Our approach’s significant breakthrough is modeling hair in an always-on physics environment. As long as the grooming simulator and animation simulator are consistent (which we can assess by comparing their behavior in a set of controlled experiments), we know the overall look will not be degraded when simulated in real shots.
SIGGRAPH: This research is the first of its kind. What challenges did you face while pioneering this research?
GD: Hair simulation has been the subject of active research for many years. The extremely large computation times hindered past attempts’ usability. The major breakthrough in this paper is an algorithm leveraging the potential of modern GPUs, which provide faster feedback times than previously possible.
SIGGRAPH: Why did you choose ADMM to create this project?
GD: Hair simulation is challenging for two main reasons. First, hair strands are stiff and slender objects, exhibiting many nonlinearities that create numerical difficulties — such as the coupling between the bending and twisting modes, which result visually in the formation of plectonemes. Second, hair comes in quantities of thousands of strands, all interacting through dry, frictional collisions.

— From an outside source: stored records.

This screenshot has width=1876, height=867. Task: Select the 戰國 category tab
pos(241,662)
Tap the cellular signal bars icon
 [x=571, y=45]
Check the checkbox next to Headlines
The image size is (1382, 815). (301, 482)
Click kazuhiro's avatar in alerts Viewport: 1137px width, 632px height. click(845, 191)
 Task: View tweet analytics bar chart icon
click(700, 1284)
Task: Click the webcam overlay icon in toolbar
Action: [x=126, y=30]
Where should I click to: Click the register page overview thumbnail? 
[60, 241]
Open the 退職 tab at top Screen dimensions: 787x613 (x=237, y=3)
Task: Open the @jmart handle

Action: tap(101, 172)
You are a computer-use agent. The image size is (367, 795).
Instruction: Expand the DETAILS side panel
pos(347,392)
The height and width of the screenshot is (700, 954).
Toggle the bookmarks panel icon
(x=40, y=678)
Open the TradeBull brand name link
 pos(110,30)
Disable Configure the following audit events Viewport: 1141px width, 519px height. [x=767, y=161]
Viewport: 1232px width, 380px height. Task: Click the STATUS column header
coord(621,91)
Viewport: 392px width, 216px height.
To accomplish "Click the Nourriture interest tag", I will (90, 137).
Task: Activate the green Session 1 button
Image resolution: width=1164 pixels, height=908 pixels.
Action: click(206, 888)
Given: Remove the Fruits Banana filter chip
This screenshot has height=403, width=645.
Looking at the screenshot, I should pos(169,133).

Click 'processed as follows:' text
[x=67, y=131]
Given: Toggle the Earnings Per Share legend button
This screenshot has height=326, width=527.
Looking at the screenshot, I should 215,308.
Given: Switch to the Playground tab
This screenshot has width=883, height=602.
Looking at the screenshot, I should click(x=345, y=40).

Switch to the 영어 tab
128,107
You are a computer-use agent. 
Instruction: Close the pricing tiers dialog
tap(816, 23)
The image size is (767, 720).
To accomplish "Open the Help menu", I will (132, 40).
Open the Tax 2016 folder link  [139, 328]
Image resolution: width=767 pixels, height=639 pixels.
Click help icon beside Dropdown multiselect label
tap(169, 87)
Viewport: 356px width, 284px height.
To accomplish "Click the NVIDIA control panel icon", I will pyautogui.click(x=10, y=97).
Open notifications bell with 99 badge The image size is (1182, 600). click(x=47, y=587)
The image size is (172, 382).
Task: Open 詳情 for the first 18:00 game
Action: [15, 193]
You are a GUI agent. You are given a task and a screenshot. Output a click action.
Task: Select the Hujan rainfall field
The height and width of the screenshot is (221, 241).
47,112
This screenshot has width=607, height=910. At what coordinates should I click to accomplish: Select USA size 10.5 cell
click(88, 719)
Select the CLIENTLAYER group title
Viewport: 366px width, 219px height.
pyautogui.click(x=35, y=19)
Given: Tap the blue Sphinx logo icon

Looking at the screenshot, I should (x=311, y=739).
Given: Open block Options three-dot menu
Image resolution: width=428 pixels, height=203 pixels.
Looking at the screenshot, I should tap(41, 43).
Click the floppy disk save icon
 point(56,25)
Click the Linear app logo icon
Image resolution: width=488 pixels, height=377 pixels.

ADMM allows us to separate these two difficulties and tackle each problem with dedicated, GPU-friendly optimizers for a more efficient solution, and each iteration of the algorithm is more affordable. While many iterations are required to achieve final convergence, in a quasi-static environment — such as those used for physics-based editing — we can quickly provide intermediate results to the user before continuing optimization at the next frame. This leads to a more interactive experience for the developer.
One challenge of ADMM is its hyperparameters, or constraint weight, which can drastically slow down convergence if set improperly. However, within our context of hair simulation, the range of physical parameters we encounter is fairly narrow, making it possible to devise heuristics for setting those hyperparameters in a way that will keep the solver running smoothly.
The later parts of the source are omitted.